**What to produce**
From first line to last, retype the data exactly.

**Extracted data**
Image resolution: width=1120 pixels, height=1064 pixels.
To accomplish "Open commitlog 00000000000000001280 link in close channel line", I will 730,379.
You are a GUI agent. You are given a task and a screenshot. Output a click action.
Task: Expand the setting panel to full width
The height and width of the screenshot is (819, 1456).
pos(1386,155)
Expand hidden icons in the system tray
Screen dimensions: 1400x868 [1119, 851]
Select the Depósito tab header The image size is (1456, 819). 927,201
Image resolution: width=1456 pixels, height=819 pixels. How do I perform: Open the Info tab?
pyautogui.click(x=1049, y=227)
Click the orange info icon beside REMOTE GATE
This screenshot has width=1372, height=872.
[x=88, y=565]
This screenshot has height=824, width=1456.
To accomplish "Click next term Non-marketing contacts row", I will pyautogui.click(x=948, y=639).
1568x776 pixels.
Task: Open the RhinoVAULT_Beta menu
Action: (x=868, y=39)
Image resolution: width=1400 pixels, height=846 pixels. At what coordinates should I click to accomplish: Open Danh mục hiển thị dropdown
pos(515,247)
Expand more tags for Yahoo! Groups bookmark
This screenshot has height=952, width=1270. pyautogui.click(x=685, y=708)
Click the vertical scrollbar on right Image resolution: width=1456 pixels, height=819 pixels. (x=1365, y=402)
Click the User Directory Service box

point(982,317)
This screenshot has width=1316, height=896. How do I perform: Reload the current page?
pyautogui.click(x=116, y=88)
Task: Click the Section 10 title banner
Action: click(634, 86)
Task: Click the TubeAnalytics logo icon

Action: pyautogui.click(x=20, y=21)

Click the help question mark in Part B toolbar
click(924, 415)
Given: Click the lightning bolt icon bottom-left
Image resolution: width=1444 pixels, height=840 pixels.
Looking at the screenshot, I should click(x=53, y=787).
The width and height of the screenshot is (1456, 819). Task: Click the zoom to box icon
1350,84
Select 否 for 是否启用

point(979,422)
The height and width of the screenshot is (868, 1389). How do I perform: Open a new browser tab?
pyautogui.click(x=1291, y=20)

**Task solution**
Image resolution: width=1120 pixels, height=1064 pixels.
To accomplish "Open commitlog 00000000000000001280 link in close channel line", I will 730,379.
You are a GUI agent. You are given a task and a screenshot. Output a click action.
Task: Expand the setting panel to full width
The height and width of the screenshot is (819, 1456).
pos(1386,155)
Expand hidden icons in the system tray
Screen dimensions: 1400x868 [1119, 851]
Select the Depósito tab header The image size is (1456, 819). 927,201
Image resolution: width=1456 pixels, height=819 pixels. How do I perform: Open the Info tab?
pyautogui.click(x=1049, y=227)
Click the orange info icon beside REMOTE GATE
This screenshot has width=1372, height=872.
[x=88, y=565]
This screenshot has height=824, width=1456.
To accomplish "Click next term Non-marketing contacts row", I will pyautogui.click(x=948, y=639).
1568x776 pixels.
Task: Open the RhinoVAULT_Beta menu
Action: (x=868, y=39)
Image resolution: width=1400 pixels, height=846 pixels. At what coordinates should I click to accomplish: Open Danh mục hiển thị dropdown
pos(515,247)
Expand more tags for Yahoo! Groups bookmark
This screenshot has height=952, width=1270. pyautogui.click(x=685, y=708)
Click the vertical scrollbar on right Image resolution: width=1456 pixels, height=819 pixels. (x=1365, y=402)
Click the User Directory Service box

point(982,317)
This screenshot has width=1316, height=896. How do I perform: Reload the current page?
pyautogui.click(x=116, y=88)
Task: Click the Section 10 title banner
Action: click(634, 86)
Task: Click the TubeAnalytics logo icon

Action: pyautogui.click(x=20, y=21)

Click the help question mark in Part B toolbar
click(924, 415)
Given: Click the lightning bolt icon bottom-left
Image resolution: width=1444 pixels, height=840 pixels.
Looking at the screenshot, I should click(x=53, y=787).
The width and height of the screenshot is (1456, 819). Task: Click the zoom to box icon
1350,84
Select 否 for 是否启用

point(979,422)
The height and width of the screenshot is (868, 1389). How do I perform: Open a new browser tab?
pyautogui.click(x=1291, y=20)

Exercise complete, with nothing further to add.